Sun Jan 19 2020 00:00:00 GMT+0000 (Coordinated Universal Time)

If you publish to Mastodon, you can publish stuff further by parsing the RSS feed of your account.

The naïve and quick way of doing this is to just parse the RSS and create one file (or two if there is an attachment) per item and bam, done.

Edits

However what if an item has been edited? The way Mastodon deals with this is to delete the old item and issue a new one with a new guid.

If your blog is going to stay consistent with this, it has to delete the old item as well. Ok, easy-peasy, just delete files that are not in the RSS feed. But wait, maybe older files are not anymore covered by the RSS feed. Feeds often limit their contents either to a maximum number of items or to newer items only.

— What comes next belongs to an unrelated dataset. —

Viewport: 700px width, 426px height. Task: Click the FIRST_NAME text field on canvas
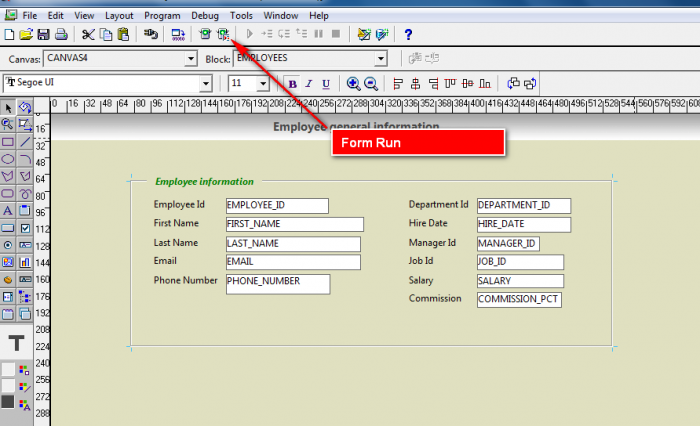[x=294, y=224]
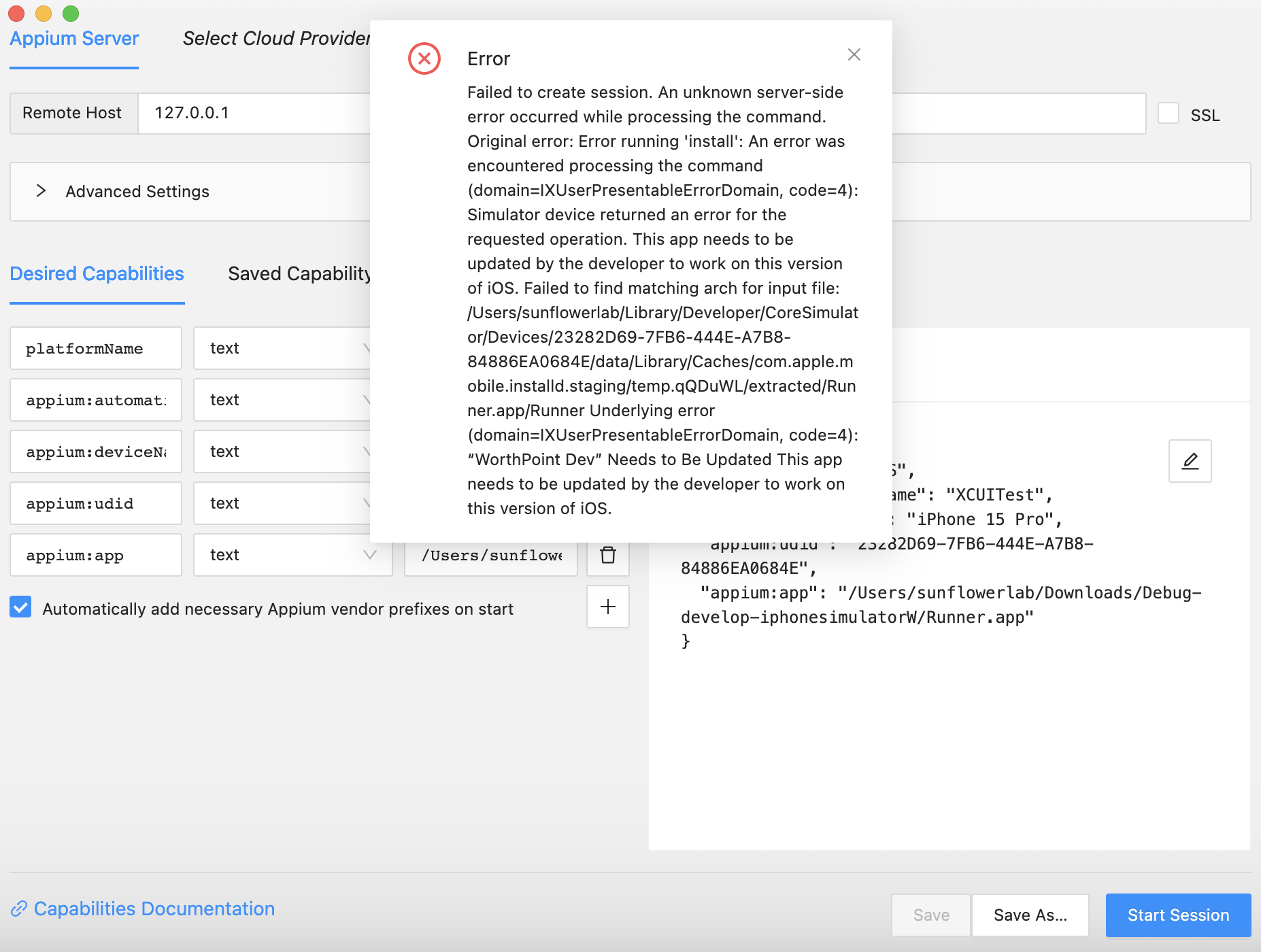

So the code has to detect if an item on disk is missing from the feed, but also check if the file is new enough that it ought to be covered by the feed. That can be done by checking if the file is older than the last item in the feed, in which case we should probably keep the file.

Timestamps

But how do you get info on what timestamp the file has? It must have been stored in connection with the file, it could be in the front matter, it could be in a separate index file or it could be encoded into the file's filename.

If you put it into a separate file, one needs the info in that to be consistent with the files, i.e. one needs to do it in an atomic way. Too much work!

If you put it into the front matter of a file, then all files must be opened and read. So the easiest thing seems to be to put it in the file name. Then as the feed is loaded, you can check for the oldest item in the feed, and disregard all files whose filenames indicate an older creation date than that.